Element-wise evaluation is supported only for string element lists today. Array fields with numeric or boolean lists fall through to scalar comparison and are not currently recommended. See Complex Data Types for the broader picture of how rule types interact with arrays.

The Filter Clause

The filter clause is a Spark SQL WHERE expression applied before the value comparison. Use it to:

  1. Scope the check. Restrict the vocabulary requirement to a subset of the data (for example, region = 'NA' to enforce a North-American country code vocabulary only on orders from that region).
  2. Exclude legacy or pending rows. A filter such as created_at >= '2024-01-01' keeps the check from flagging values that were valid under an earlier vocabulary.

The filter is part of the check definition, so the anomaly message includes the filter expression ([filter: <expression>]) when one is set, making it explicit which slice of data was evaluated when the anomaly fired.

Coverage and Tolerance

Coverage is a fractional value between 0 and 1 that controls whether failing rows produce Record anomalies (one per row) or a single Shape anomaly (the dataset-level rollup):

  • 1.0 (100%, default): every non-NULL row must match the list.

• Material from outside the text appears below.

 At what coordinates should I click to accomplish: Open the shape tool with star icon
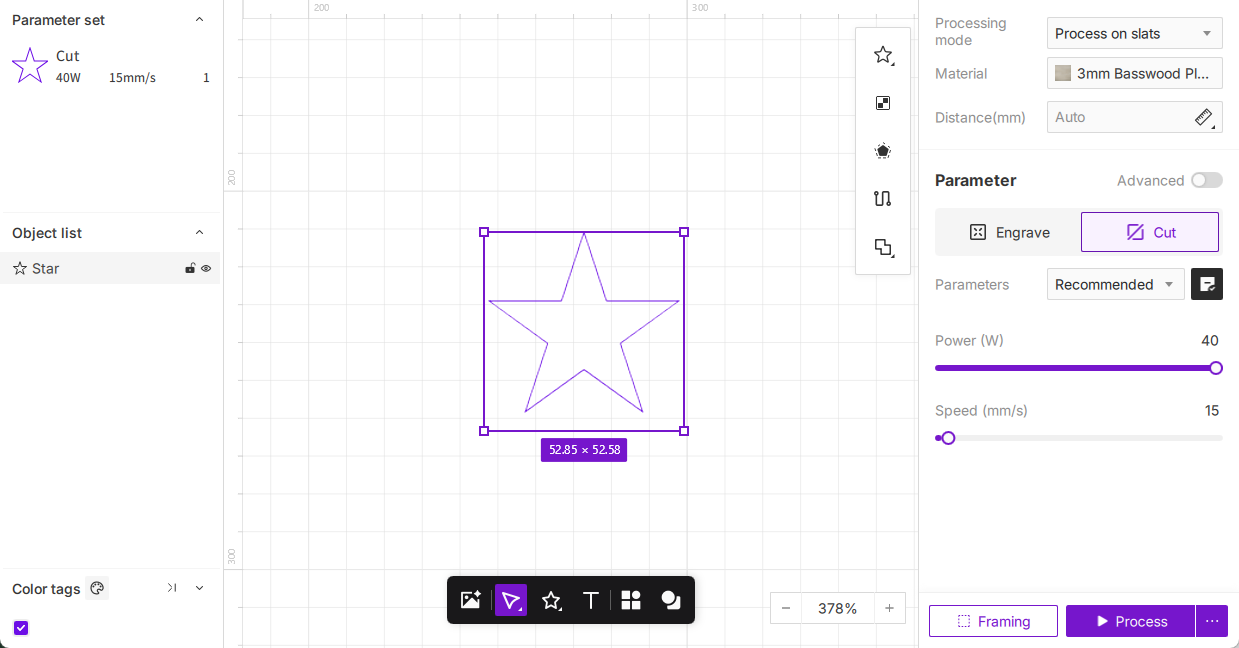pos(551,600)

Each failing row produces a Record Anomaly.
  • < 1.0: the check tolerates a fraction of records failing the comparison. When the actual failing fraction exceeds the threshold, a single Shape Anomaly fires for the dataset. No Record Anomalies are produced in this mode.

Lower coverage values are useful when a small known fraction of out-of-vocabulary values is expected (a slow migration, a deprecation window, a legacy import). Use it with care: lowering coverage by 0.5% means a regression introducing failures in up to 0.5% of rows will look identical to the tolerated baseline and won't fire.

The Resulting Anomalies

Record Anomaly

Emitted at 100% coverage, one per failing row.

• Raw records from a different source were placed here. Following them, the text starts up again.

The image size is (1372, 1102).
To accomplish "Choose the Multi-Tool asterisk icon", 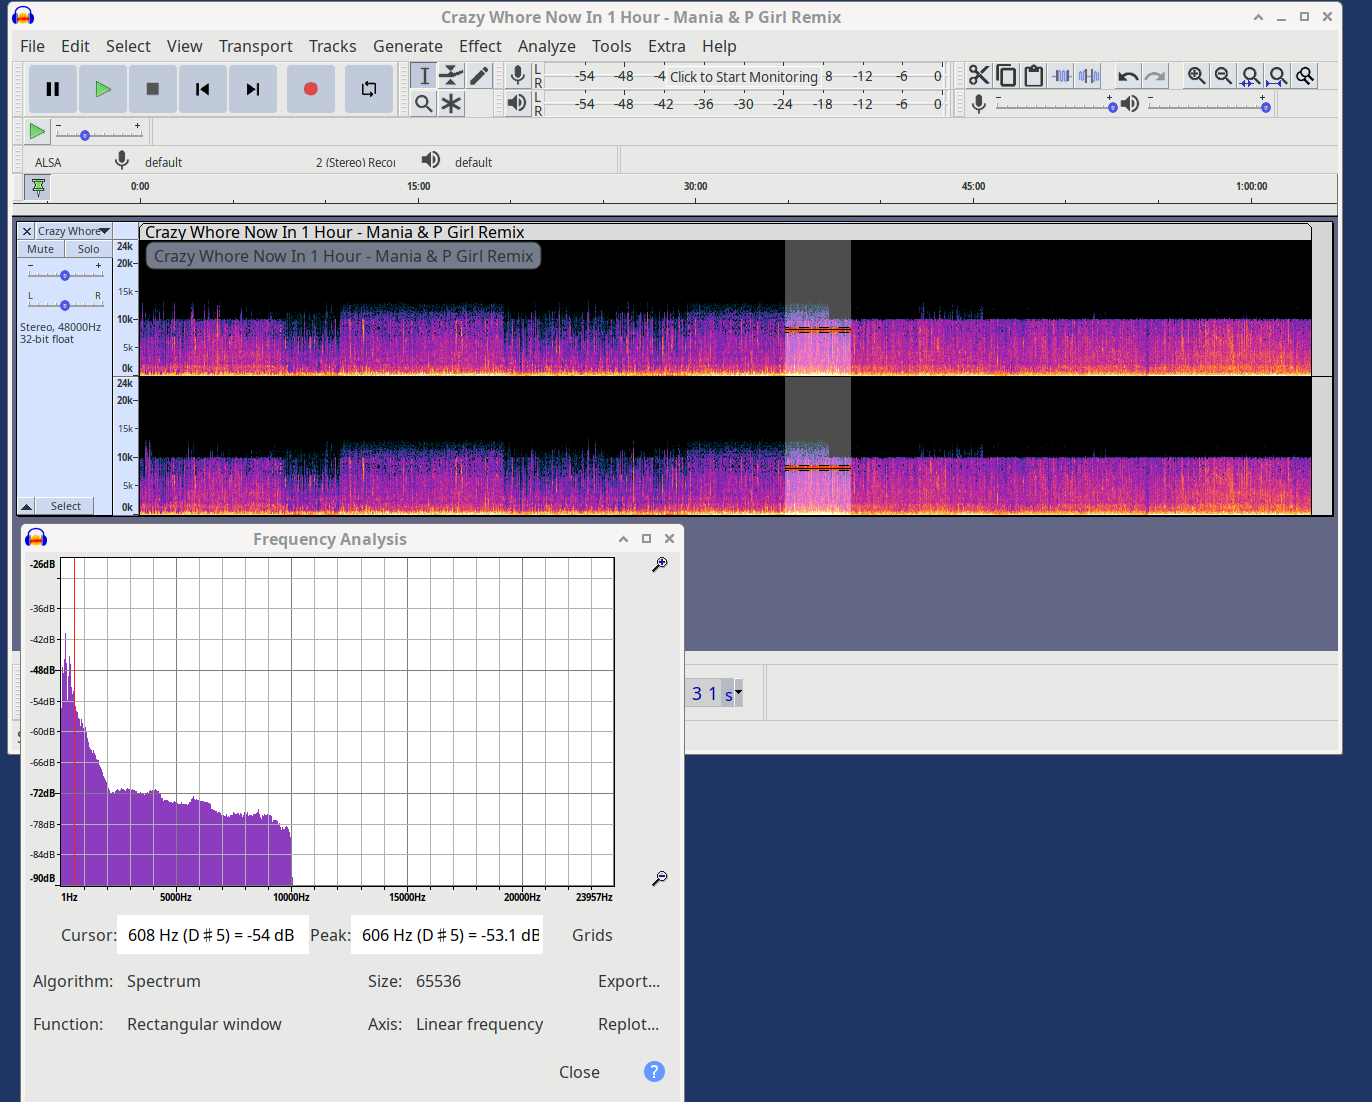I will (452, 104).
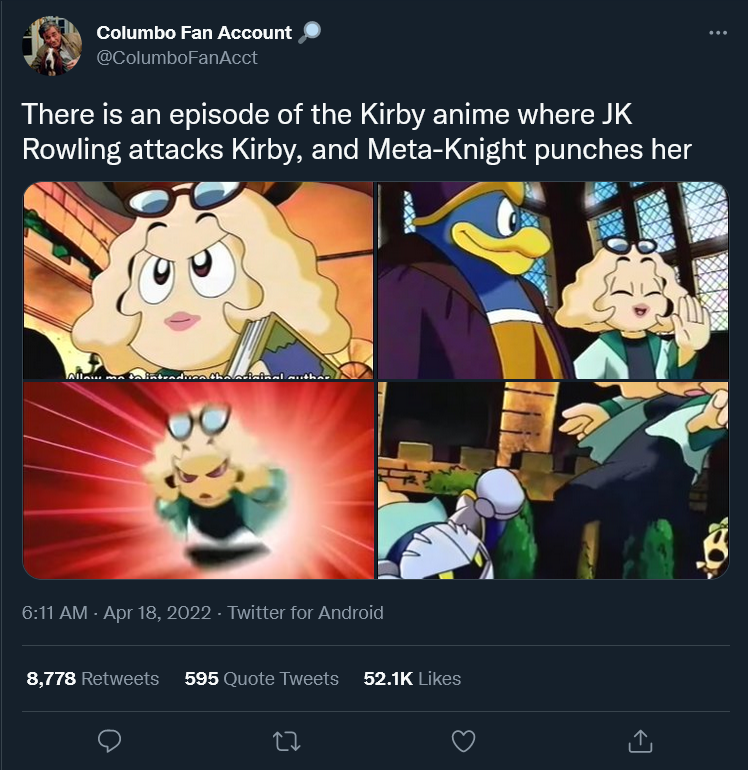
Task: Click the reply speech bubble icon
Action: [109, 741]
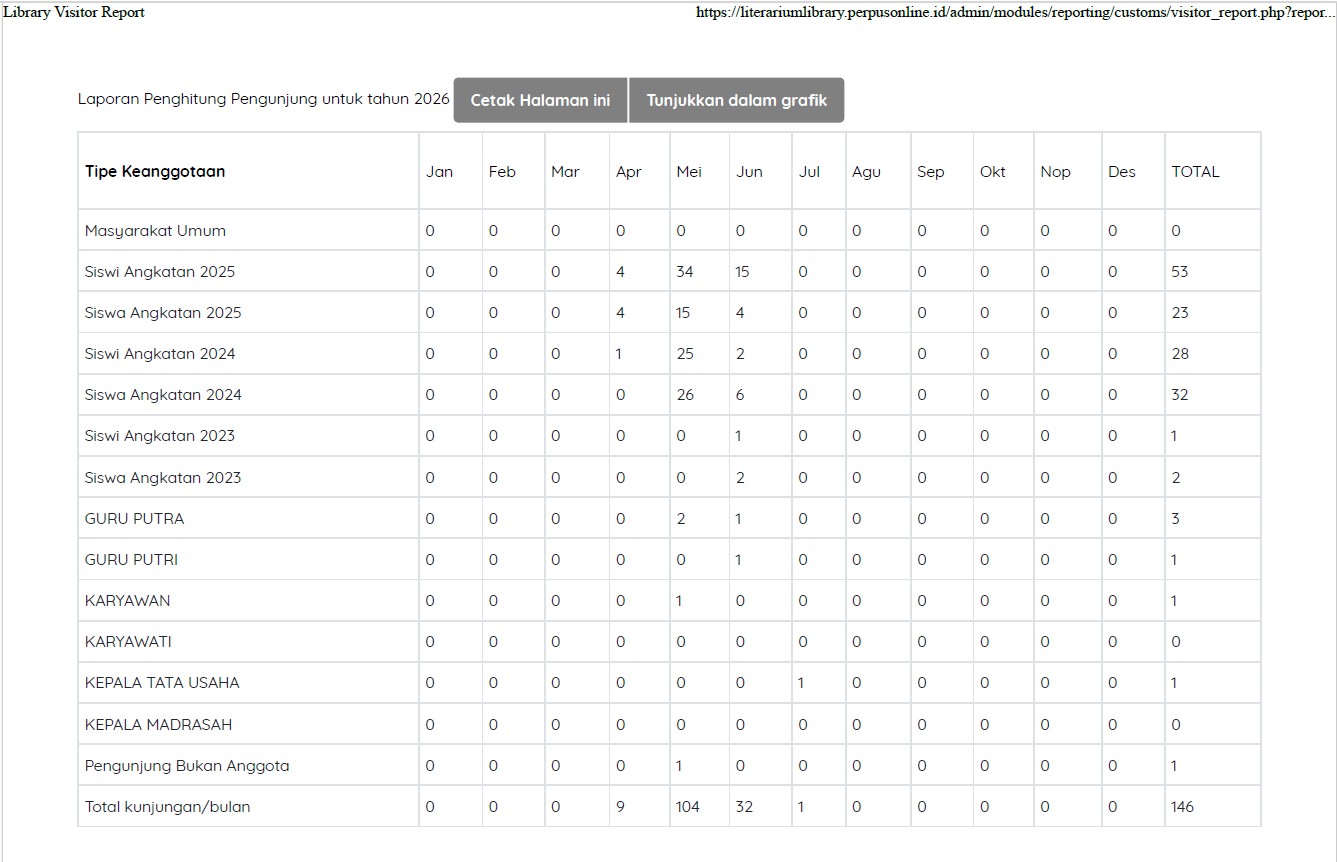Select the Mei monthly total 104
1337x862 pixels.
688,807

The field '<field>' has value '<value>', which is not in the list of expected values

Shape Anomaly

Emitted below 100% coverage, one per dataset, when the failing fraction exceeds the tolerance threshold.

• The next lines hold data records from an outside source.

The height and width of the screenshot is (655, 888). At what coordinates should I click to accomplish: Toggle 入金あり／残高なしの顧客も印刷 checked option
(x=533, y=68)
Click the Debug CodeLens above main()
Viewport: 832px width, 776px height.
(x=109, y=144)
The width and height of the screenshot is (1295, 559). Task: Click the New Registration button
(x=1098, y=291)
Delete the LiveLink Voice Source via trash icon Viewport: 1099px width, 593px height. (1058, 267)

For the field '<field>', X.XXX% of N records (K) have values not in the list of expected values
  • X.XXX%: the fraction of evaluated rows that failed the comparison.
  • N: the number of rows evaluated (after the filter, if any).
  • K: the number of rows whose value was non-NULL and not in the list.

When a filter is set, both messages are followed by [filter: <expression>].

Source Records and How Anomalies Render

When you open the source records for an Expected Values anomaly, the platform highlights only the offending cell for the field the check applies to. Other columns in the same row are rendered normally. This matches how the check semantics work: the violation is about a single field's value, not the entire row.

The Sample Data tables on the Examples page follow the same convention: one row per source record, with only the failing cell visually marked.

Relationship with Other Rule Types

The Expected Values check is most powerful when used together with a small set of complementary rule types:

Rule Type Why pair it with Expected Values
Not Null Expected Values lets NULLs pass. Pair with Not Null on the same field when missing values are also a violation.
Required Values Expected Values asserts that values come from a list (subset). Required Values asserts that the field contains at least the values in a list (superset). They are mirror images: use both when the column must contain every required value and nothing outside the vocabulary.
Matches Pattern Use Matches Pattern when the accepted values follow a regular structure rather than a finite list (for example, SKU-\d{4}). Expected Values is the right tool when the vocabulary is small and enumerable.
Satisfies Expression Use a custom Spark SQL expression when you need case-insensitive matching (lower(field) IN ('o', 'f', 'p')) or any other normalization Expected Values does not perform natively.

The Expected Values check can also be created automatically as an AI Managed check when a Profile operation detects that a column has a small, stable set of distinct values. See the AI Managed Checks Introduction for how AI Managed checks are generated and how editing one converts it to Authored.